La Chine est toujours été un grand importateur et elle a ouvert ses portes au monde, elle est aujourd'hui le plus grand partenaire commercial de plus de 120 pays et régions. La Chine n'a jamais cherché à dégager un excédent commercial et espère sincèrement développer les importations de produits compétitifs en provenance des États-Unis. Les analyses d'agences américaines ont révélé le fait que, si les restrictions à l'exportation de produits de haute technologie civils étaient assouplies, le déficit commercial des États-Unis avec la Chine pourrait être réduit d'environ 35%. Pouvez-vous reprocher à quelqu'un votre propre refus d'exporter des produits qui présentent des avantages ?

De même, affirmer que le déficit commercial avec la Chine a entraîné des pertes d'emplois aux États-Unis est un bavardage d'ignorants. Depuis de nombreuses années, la plupart des universitaires américains ont expliqué que les pertes d'emplois dans le secteur manufacturier aux États-Unis étaient dues à l'adaptation de leur propre structure économique : grâce à une automatisation accrue de la production et à des investissements robotiques, la productivité manufacturière a augmenté. Le commerce extérieur entraîne l'élimination et le transfert des industries de qualité inférieure, mais il entraîne également le développement d'industries offrant des avantages, ce qui permet en retour de moderniser la structure industrielle. Des recherches menées par des établissements universitaires tels que l'Université de Californie ont révélé qu'au lieu de perdre des emplois à cause du commerce extérieur, les États-Unis ont au contraire acquis davantage d'emplois bien rémunérés grâce à lui.

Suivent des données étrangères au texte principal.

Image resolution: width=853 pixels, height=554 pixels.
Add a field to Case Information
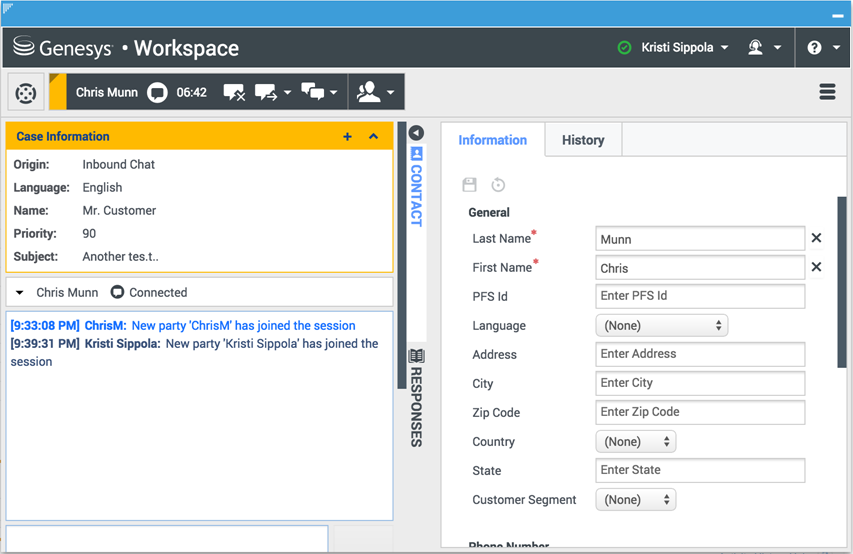click(347, 137)
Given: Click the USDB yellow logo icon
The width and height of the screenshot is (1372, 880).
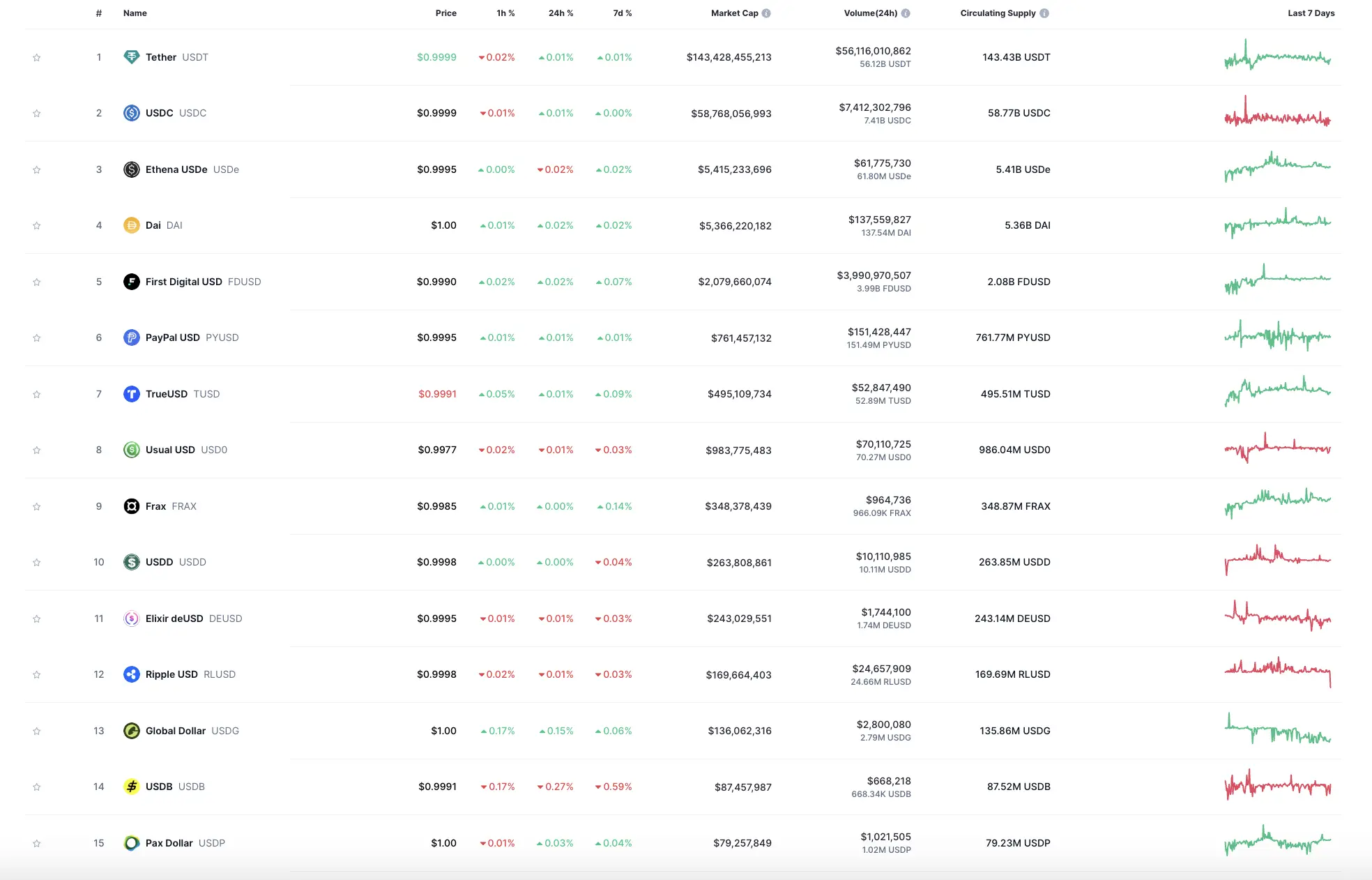Looking at the screenshot, I should (x=131, y=787).
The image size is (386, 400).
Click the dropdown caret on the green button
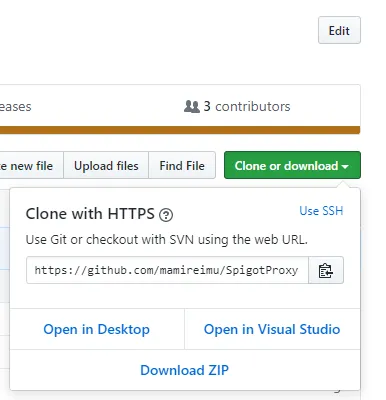(345, 166)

Ces simples faits et logiques prouvent depuis longtemps que le déficit commercial et la perte d'emplois dans le secteur manufacturier ne peuvent pas venir à l'appui de l'argument de la « théorie de la perte ». S'en tenir à la « théorie de la perte » des États-Unis peut faire basculer temporairement les contradictions internes, mais avec le temps, c'est le peuple américain qui en deviendra la véritable victime. En avril, une étude menée par la National Association for Business Economics sur l'environnement des entreprises aux États-Unis a révélé que les trois quarts des producteurs de produits de base interrogés étaient affectés par les récents droits de douane, qui ont augmenté leurs coûts et incité la moitié d'entre eux à augmenter leurs prix de vente. Les consommateurs, les agriculteurs et les entreprises américains sont victimes des frictions commerciales provoquées par les États-Unis plutôt que du soi-disant « comportement de concurrence déloyale » de la Chine.

Quiconque ayant un œil averti peut voir que cette prétendue « théorie de la perte » est loin d'être aussi simple que de jouer la comédie du malheur et ne cesser de se plaindre. Derrière cette façon de « raconter des histoires en prétendant être désolé » des États-Unis, il y a autre chose. C'est simplement que ceux qui ont répandu ce mauvais argument ont mal fait leurs calculs. L'économie chinoise a beaucoup de potentiel et de résilience: elle est tout à fait capable et convaincue de promouvoir un développement économique plus poussé grâce à une plus grande ouverture et à la demande intérieure, de surmonter les frictions commerciales sino-américaines et de parvenir à une économie chinoise stable et de grande envergure.

Les points de désaccord avec les faits, intenables et préjudiciables aux autres se répète encore et encore : ceux qui parlent ne sont pas fatigués mais ceux qui les écoutent sont fatigués.